In 1981, when Pope John Paul II named Jean-Marie Lustiger archbishop of Paris, Lustiger felt conflicted, even burdened: “For me, this nomination was as if, all of a sudden, the crucifix began to wear a yellow star,” Lustiger told a reporter at the time.

Ilan Duran Cohen’s riveting new French-language film, “The Jewish Cardinal,” explores the reasons behind this startling statement, spotlighting Lustiger’s intense struggle with his complex dual identities as a Catholic and a Jew.  The drama will screen as the closing-night film of the Los Angeles Jewish Film Festival on May 8. (The festival is a program of TRIBE Media Corp., which produces the Jewish Journal.)

The movie tells of how the priest — born Aaron Lustiger to Polish-Jewish immigrants in France in 1926 — survives the Holocaust in hiding with a Christian woman and fervently converts to Catholicism at age 14, even as his mother dies in Auschwitz. Lustiger’s father, who survives the war, staunchly opposes his son’s conversion. Nevertheless, Lustiger goes on to be ordained a priest in 1954, rising swiftly through the ranks of the Roman-Catholic Church, to be named a cardinal in 1983. He also becomes a close confident of John Paul II (who will be canonized on April 27; see Michael Berenbaum’s column, Page 16).  

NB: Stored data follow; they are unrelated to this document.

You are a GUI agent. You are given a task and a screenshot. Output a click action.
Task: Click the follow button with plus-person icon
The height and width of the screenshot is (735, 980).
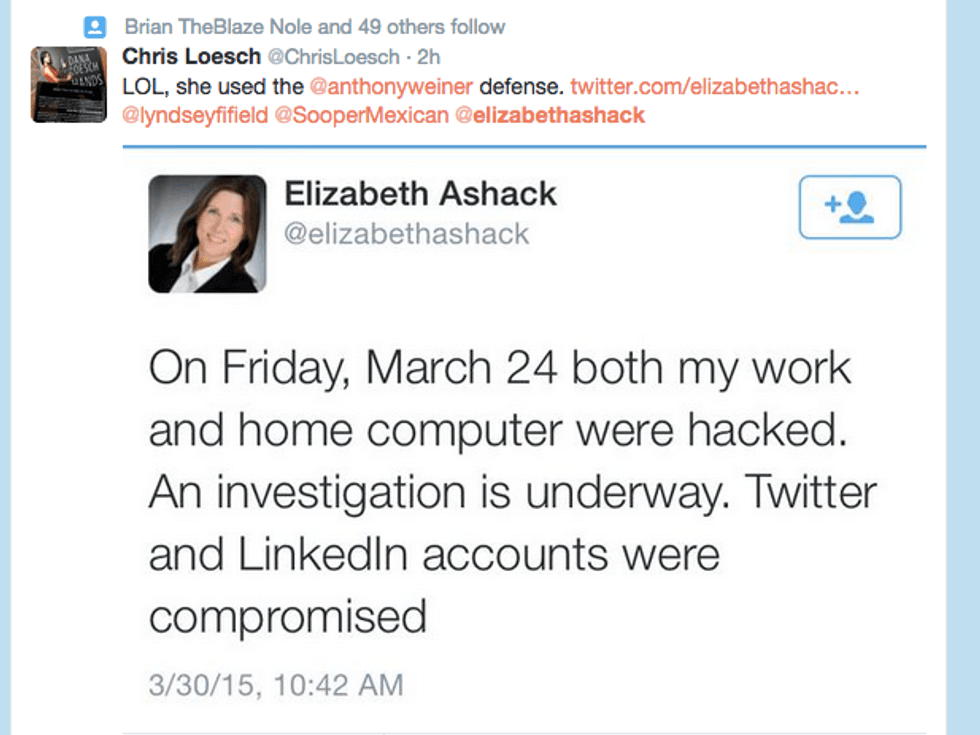pyautogui.click(x=850, y=207)
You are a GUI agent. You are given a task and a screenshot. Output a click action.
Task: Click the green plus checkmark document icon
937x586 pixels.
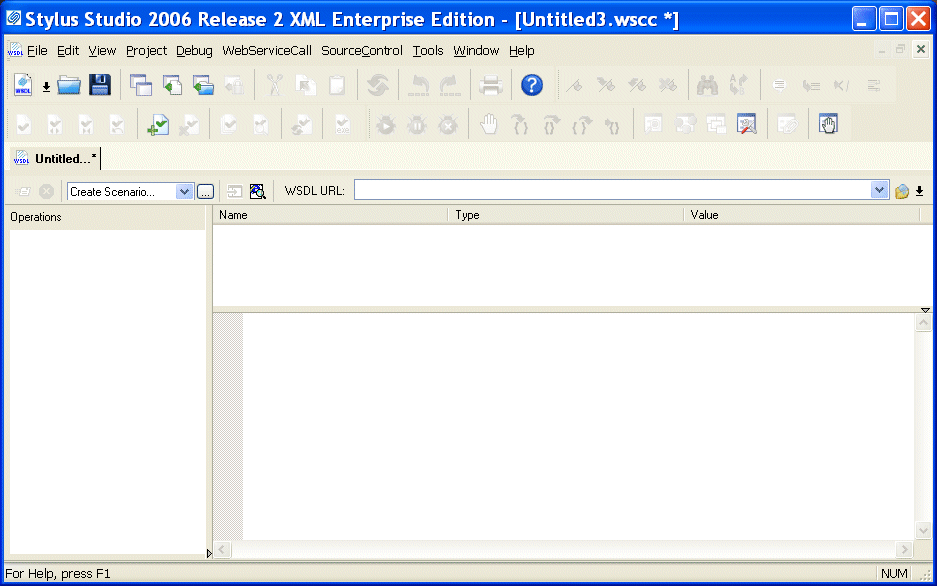click(x=157, y=125)
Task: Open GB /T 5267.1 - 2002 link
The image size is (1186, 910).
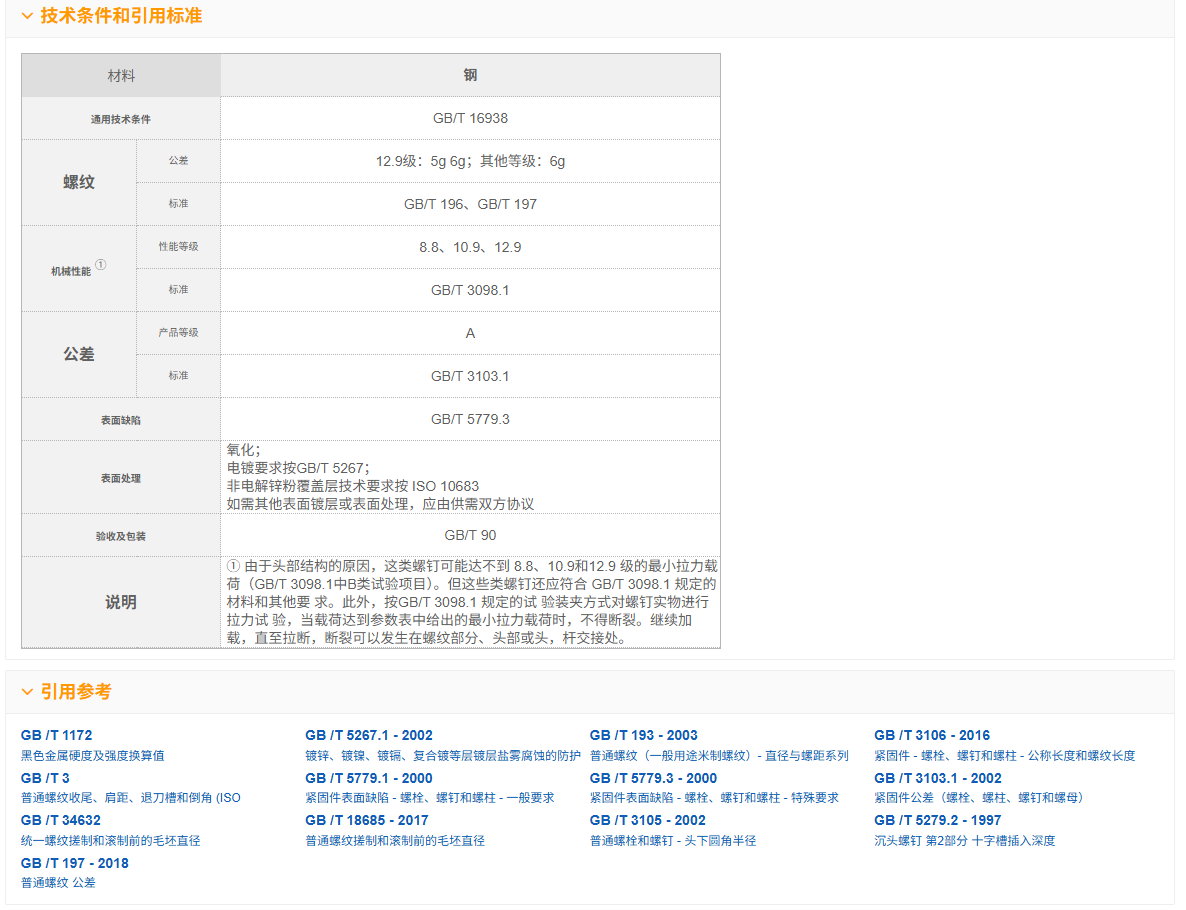Action: tap(368, 735)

“You’re a shameful Jew,” Lustiger’s father tells him in one scene in which the two men almost come to blows.

Lustiger (Laurent Lucas) is clearly anguished by his father’s rejection, as well as by that of Jewish and Catholic observers infuriated by his declaration that he is both Christian and Jewish. In one scene, several priests accost Lustiger, shouting, “Don’t Jew up the gospel,” and, “Get your people to accept responsibility for killing our Lord.”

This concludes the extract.